But in this country news media say the same thing, have the same underlying ideological intent, for which they lie frequently and omit relevant truth constantly. But because the propaganda emanates from what appear to be multiple sources in competition with one another, the people are blinded to the way that it lies to them. "If there was any undiscovered truth out there, one of the networks would surely reveal it to gain an advantage on the others," we're conditioned to believe.
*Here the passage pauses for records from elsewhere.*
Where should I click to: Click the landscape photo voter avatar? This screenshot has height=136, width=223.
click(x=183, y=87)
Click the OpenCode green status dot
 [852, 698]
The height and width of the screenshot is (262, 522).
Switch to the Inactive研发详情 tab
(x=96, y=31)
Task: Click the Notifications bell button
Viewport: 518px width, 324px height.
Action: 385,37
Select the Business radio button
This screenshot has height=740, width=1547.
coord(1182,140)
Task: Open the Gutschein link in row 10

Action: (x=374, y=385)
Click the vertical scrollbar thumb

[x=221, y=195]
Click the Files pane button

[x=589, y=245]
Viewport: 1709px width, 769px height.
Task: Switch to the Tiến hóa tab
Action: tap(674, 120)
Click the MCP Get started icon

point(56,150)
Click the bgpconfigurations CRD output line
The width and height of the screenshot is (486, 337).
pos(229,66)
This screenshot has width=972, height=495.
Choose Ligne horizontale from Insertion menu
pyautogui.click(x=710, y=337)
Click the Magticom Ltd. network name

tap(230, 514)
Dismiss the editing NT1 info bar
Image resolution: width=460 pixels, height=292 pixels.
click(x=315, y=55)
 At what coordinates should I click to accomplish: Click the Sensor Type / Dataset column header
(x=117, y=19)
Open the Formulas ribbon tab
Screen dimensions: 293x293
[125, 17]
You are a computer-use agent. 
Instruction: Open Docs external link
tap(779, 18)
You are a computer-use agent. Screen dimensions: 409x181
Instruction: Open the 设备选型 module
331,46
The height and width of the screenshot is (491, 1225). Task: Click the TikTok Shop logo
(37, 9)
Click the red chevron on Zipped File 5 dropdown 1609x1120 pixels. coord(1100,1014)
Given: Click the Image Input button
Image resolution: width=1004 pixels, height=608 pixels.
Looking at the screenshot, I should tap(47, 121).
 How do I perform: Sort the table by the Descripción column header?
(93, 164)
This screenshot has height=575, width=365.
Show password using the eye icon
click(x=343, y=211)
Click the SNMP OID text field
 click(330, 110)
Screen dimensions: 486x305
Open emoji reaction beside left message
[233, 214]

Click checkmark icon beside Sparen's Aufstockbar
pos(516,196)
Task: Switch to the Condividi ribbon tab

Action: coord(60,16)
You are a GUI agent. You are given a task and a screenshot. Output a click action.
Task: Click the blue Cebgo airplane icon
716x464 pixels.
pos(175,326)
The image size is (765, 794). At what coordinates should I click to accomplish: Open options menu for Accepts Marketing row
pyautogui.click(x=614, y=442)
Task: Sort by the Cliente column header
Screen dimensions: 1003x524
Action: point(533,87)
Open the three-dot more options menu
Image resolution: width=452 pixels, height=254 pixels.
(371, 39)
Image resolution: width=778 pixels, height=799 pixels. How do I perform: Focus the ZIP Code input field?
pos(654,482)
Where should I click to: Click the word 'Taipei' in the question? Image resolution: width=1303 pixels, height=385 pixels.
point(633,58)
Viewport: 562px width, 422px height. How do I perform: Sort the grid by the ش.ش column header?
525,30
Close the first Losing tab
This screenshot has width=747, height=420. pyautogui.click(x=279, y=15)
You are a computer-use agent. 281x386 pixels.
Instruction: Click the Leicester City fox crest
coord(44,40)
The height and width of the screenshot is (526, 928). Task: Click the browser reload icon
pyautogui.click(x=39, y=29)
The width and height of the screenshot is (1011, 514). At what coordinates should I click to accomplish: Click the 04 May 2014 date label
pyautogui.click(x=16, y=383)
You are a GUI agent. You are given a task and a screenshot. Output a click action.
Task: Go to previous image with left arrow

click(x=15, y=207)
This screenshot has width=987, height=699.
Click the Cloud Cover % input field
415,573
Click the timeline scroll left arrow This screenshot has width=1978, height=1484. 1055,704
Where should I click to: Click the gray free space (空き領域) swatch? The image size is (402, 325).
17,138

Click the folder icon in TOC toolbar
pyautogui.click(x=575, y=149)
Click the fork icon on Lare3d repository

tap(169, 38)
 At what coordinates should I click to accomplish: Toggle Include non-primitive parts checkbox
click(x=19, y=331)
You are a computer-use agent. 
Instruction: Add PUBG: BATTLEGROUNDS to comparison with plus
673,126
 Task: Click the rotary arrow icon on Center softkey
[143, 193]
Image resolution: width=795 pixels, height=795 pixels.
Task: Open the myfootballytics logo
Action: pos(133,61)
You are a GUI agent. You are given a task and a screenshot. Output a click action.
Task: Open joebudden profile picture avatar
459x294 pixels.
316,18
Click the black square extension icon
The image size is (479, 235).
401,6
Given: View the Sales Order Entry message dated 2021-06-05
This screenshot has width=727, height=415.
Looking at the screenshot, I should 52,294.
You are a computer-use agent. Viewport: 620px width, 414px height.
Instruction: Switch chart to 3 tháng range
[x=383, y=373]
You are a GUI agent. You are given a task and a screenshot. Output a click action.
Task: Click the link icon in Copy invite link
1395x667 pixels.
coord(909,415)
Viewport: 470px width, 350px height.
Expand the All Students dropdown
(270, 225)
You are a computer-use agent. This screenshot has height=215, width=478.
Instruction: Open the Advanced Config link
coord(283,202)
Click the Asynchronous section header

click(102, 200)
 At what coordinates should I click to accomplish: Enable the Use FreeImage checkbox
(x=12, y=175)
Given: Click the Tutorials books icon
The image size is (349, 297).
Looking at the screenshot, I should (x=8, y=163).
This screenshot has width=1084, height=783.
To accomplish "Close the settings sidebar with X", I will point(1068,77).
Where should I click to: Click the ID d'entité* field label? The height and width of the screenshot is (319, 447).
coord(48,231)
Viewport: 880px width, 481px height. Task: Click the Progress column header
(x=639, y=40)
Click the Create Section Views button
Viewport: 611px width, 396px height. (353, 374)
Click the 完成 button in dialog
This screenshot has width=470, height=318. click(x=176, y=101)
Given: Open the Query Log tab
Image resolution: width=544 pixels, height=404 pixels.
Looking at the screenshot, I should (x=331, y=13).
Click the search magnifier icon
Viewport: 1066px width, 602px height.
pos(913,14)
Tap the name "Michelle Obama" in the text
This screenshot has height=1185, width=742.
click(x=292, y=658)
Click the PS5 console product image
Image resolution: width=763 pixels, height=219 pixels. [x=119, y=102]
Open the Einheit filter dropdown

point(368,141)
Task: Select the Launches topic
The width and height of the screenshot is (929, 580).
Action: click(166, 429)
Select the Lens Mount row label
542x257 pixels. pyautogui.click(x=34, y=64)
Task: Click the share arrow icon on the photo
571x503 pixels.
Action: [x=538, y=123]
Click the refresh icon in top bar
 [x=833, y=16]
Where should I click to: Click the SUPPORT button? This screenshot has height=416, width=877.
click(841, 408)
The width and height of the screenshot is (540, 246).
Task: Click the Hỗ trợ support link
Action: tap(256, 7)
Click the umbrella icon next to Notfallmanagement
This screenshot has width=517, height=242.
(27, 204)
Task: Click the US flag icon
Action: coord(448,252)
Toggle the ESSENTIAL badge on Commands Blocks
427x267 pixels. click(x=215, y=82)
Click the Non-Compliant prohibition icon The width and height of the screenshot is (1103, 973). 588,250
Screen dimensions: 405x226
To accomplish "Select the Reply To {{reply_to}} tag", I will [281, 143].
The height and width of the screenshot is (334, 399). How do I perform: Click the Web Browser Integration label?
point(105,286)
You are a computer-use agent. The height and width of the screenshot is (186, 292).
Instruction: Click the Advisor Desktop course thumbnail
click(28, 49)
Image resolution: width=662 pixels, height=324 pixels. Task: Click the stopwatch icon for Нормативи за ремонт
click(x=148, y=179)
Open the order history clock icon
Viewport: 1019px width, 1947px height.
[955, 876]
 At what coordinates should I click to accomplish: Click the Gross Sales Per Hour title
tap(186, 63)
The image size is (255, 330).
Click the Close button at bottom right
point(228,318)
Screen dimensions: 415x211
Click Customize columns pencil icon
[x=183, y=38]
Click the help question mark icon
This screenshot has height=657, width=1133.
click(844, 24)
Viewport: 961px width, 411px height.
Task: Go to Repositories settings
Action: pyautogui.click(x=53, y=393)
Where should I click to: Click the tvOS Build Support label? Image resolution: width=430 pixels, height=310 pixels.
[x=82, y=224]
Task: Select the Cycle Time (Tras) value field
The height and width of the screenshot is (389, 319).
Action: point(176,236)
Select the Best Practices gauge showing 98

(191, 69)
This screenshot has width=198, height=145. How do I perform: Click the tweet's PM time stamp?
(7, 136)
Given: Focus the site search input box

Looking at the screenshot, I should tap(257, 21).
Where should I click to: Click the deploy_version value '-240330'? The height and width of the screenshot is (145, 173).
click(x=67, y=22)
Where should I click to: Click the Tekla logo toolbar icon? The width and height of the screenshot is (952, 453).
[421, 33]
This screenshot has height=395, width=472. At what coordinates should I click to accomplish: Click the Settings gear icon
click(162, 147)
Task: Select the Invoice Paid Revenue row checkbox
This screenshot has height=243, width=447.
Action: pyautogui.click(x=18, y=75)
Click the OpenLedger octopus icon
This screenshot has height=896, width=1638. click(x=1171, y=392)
But on substantive issues of economics and class power, the ostensibly competing channels share a uniform interest - to keep people powerless and uninformed- and they share a mutual blindspot, enforced by their own separate self interest to 100% effectiveness, all without an industry board of censors, or even the threat of state control.
And so when the people realize that there is a need for a certain policy (like an employment policy, say, because the economy is falling apart from a deflationary spiral of widespread job losses leading to loan defaults, leading to more job loss, and so on), but this policy conflicts with the full spectrum domination of elites, in which elites alone decide in their private wisdom how capital should be allocated, the news media will condition the people to believe that the employment policy can be tolerated only if it does not infringe against an accepted principle which is antithetical to the needed policy. The new policy goes forward because of the urgency of the jobs situation, but then the media start to incubate the seeds of this abstract principle "which everyone knows is of paramount importance!" They jump on the new policy with their abstract principle as if it hadn't already been invalidated by the conditions which provoked the new policy response. Hasn't the new policy been given enough time to work already? they ask the confused public. In reality the new policy has probably been in effect for only a few weeks. Isn't it in danger of contravening our cherished abstract principle which everyone knows is of paramount importance? they begin to ask. Hasn't it all gone too far? They neglect to remind the public that it had in effect abandoned this abstract principle when it embarked on the new policy, and when it elected new leadership, because long term adherence to this principle, and policies derived from it, is what brought on the crisis in which it now fights for its life.
Thus the people, lashed this way and that by an ideologically motivated and lying news media that is always acting in service to its corporate ownership and sponsors, are led to self-contradictions and confusion. Bewilderment is the charm elites exert upon the people to keep them from seizing control of the state and directing it to a common good. That's all they need to rule.